The idea of fewer choices seems abhorrent to many in the U.S. In their more equitable society, anyone not having equal access to health care is abhorrent to Swedes.

Dr. Ljung listed several characteristics of American national health care:
First, the U.S. often serves its poor through emergency room care—usually more expensive and less effective than co-ordinated and preventive care directed by a primary care physician who has an ongoing relationship with the patient and knowledge about their conditions.

Second, U.S. health care is unique among western nations for tying care to employment. This is the result of incremental regulations rather than comprehensive design. In the 1930-40s a federal cap on salaries resulted in increasing employee compensation by increasing benefits, such as health care and pensions, rather than pay.

Third, the purpose of any insurance is to cover all by spreading the risk among many, rather than covering only the healthy ones—as long as they remain healthy—and even then reluctantly paying only when necessary.

Fourth, Americans claim to have the best health care in the world.
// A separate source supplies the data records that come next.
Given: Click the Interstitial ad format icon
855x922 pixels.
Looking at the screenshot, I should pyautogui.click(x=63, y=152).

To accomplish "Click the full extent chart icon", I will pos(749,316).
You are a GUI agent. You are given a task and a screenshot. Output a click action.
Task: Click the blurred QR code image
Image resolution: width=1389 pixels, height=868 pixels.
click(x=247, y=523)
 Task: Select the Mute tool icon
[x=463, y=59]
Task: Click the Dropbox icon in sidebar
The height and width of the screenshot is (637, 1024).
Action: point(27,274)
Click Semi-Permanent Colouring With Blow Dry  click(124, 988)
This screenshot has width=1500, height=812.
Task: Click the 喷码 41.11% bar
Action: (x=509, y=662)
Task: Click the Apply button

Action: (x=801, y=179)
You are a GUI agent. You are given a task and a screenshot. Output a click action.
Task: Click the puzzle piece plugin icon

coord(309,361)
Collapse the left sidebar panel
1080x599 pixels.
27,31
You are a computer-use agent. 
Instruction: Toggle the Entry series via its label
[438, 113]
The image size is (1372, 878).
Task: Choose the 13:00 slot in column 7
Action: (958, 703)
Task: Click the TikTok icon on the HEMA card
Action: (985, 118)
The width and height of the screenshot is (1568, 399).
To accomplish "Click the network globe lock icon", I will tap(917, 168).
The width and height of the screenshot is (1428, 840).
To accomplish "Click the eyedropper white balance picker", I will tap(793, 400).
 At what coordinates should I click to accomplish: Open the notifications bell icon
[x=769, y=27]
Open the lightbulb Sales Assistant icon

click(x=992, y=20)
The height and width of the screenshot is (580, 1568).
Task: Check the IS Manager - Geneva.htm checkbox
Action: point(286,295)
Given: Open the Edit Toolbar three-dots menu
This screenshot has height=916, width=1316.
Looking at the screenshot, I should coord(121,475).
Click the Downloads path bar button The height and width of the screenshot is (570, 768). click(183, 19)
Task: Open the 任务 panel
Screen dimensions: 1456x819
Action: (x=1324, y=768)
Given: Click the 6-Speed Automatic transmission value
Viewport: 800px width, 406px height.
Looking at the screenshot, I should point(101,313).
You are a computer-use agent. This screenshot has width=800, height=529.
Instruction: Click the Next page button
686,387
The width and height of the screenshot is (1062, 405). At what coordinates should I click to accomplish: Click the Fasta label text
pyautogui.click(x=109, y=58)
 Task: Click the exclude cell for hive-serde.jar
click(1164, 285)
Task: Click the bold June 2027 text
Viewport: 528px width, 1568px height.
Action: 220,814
We do—for those who can afford it. All governments ration health care, either by medical options offered or by the financial status of the patient.

Fifth, the U.S. system stands out among all others in one aspect: It is the most costly system of health care—we spend more than any other country on health care. Since physicians and hospitals in the U.S. are typically only paid for what they produce, this incents them to order and do more procedures so as to earn more per patient. A notable exception to this rule is the large Kaiser Permanente System serving a large part of California’s population.
The supreme irony is that representatives voting on our health care system enjoy top tier health care (often beyond their term of office) paid for by public expense (by you and me). Similar systems are available to all veterans, many seniors and those retirees whose pensions are intact. It’s just not available to all nationally.
For her exemplary leadership and manifold accomplishments enhancing the field of pathology, Dr. Britt-Marie Ljung was recognized as the Swedish Woman of the Year for 2011 by the Swedish American Chamber of Commerce for San Francisco and the Silicon Valley at its annual Swedish Bay Area Achievement Awards banquet last year.